I once read about the best laid schemes o’ mice and men, and now I deeply appreciate what Scottish poet Robbie Burns was trying to tell us in 1786. John Steinbeck re-tooled the famous human condition message in 1937, but it never punched me in the face as it does in 2018.

To put it theologically – If you want to hear God laugh…tell Him your plans!”.

I first laid eyes on Tanner in the summer of 1984, on the outdoor basketball court of my apartment complex near Seattle. He was only four, a little blond kid and cute as a button, and I was falling in love with his mother.

On 8-8-87, Deborah became my wife, Tanner became my son, and I became Tanner’s dad.

A year before Deb and I decided to get married, Tanner (at the ripe old age of six) spoke what I now believe was prophecy. As a child, Tanner had deep intuition and spiritual sensitivity, and does to this day. When I invited his mom to move in with me, Tanner walked in the front door of my new duplex, even before the movers, or his mom.

Carrying a little back pack, he walked up to me and declared, “Greg, where you go, we go”.

For more than three decades, I have had the joy of watching a cute little bugger grow up to be a husband and father, Executive Chef, and innovative leader in his field.

I never pictured life without him. Never even occurred to me.

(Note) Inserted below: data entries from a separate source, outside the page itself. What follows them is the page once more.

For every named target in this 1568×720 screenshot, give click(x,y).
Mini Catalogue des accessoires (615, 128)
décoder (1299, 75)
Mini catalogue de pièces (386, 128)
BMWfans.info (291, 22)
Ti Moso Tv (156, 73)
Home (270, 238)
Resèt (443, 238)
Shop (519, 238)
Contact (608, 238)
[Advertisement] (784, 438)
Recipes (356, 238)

During Tanner’s scary episode, and in the critical weeks that followed, I was unable to tend to the daily work I planned for my eMagazine rollout. Smarty Pants Greg’s plan was to have fun coordinating guest columnists, writing new articles, chatting up sponsors and investors, and watching the eMag take off!

But everything changed from the very beginning. If there is a silver lining in tragedy, my whole family seems to have been touched. We all experienced – even for a moment in our minds – life without Tanner.

But Tanner, as well as his entire family and network of loving friends, was given a second chance. Every last one of us was given a second chance.

Much like my favorite movie It’s a Wonderful Life, in order to appreciate the ones we love, perhaps a moment to actually experience life without them … is a priceless blessing.

As Tanner continues to improve, and as life returns to normal, I have decided to take a different approach to my eMagazine. I will continue the original plan, sharing stories of interesting people and fun subjects, but I have changed my approach. My vision, and whole outlook really, has changed.

I was very close to scrapping the entire eMagazine, and focus on “more important” things, maybe getting a regular, low stress job to “normalize” life for my wife. As a few close friends will attest, as recently as last week, I was uncertain whether I would move forward.

I talked to Tanner about it, and he scolded me for even thinking about scrapping the project. He directed me to steamroll forward with SecretsFromTheInside.com. I owed it to my readers, if anything.

I am indeed going to take the road less travelled of e-publishing, and am dedicating this eMagazine, and its mission, to my son Tanner.

I will not worry about enrolling tens of thousands of anonymous subscribers. I will be inviting a smaller group of smart, passionate people to become members, and look forward to staying in touch with them every week. I hope to personally interact with this smaller community, because I want to know every one of my readers, and hear their amazing stories too.

Tanner was to be a Guest Writer for the inaugural edition of Secrets from the Inside in February. Just days before his emergency, he expressed excitement to be writing a Sneak Preview article for Secret Members, then see it published in the Family section of the eMagazine a few days later.

I can joyfully announce there will be a story in this eMagazine in the weeks to come, written by the chef himself.

In the flesh.

When visiting Tanner for his birthday a few weeks ago, I hugged him tight, and whispered in his ear that this was the most important birthday of his life.

Because he was alive to see it.

And, thank God, that’s all that matters in life.